TASK MATERIAL:

=== Begin Enclosure ===

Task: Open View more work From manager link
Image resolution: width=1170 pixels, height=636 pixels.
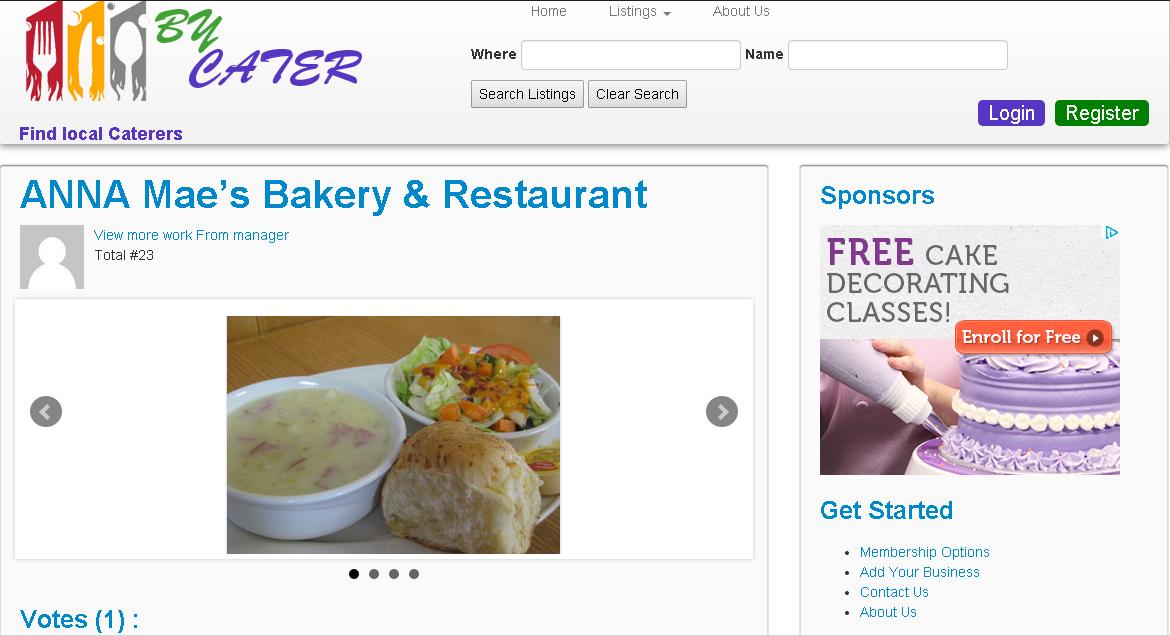Action: (191, 235)
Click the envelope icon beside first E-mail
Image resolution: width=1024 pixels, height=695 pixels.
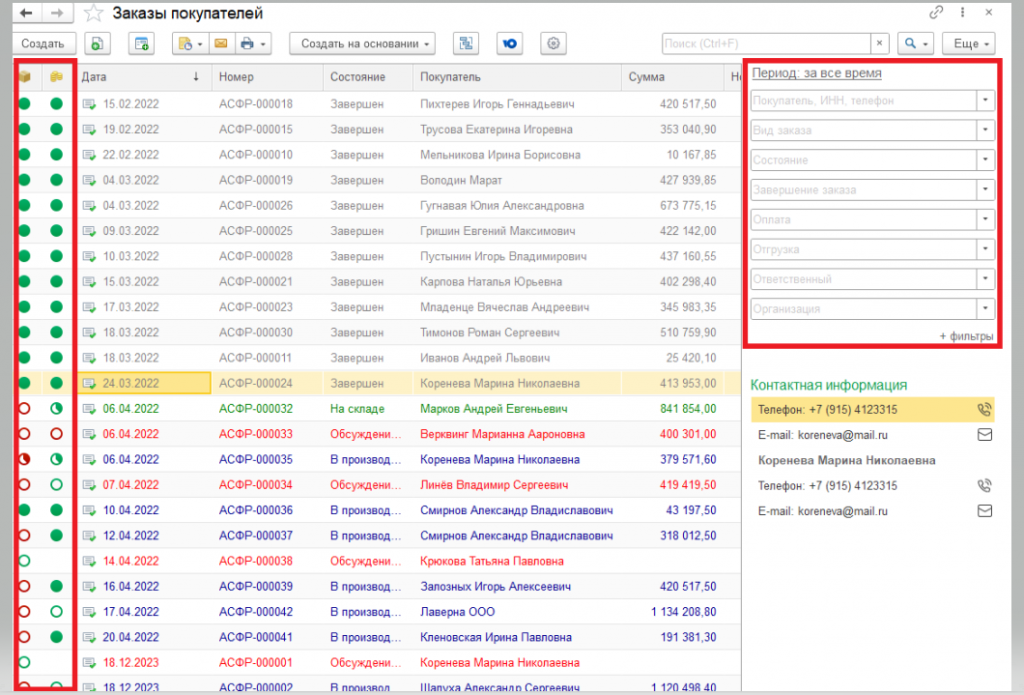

=== End Enclosure ===

TASK:
All of the material above should be written out exactly as given, minus any images.

SOLUTION TO THIS TASK:
Task: Open View more work From manager link
Image resolution: width=1170 pixels, height=636 pixels.
Action: (191, 235)
Click the envelope icon beside first E-mail
Image resolution: width=1024 pixels, height=695 pixels.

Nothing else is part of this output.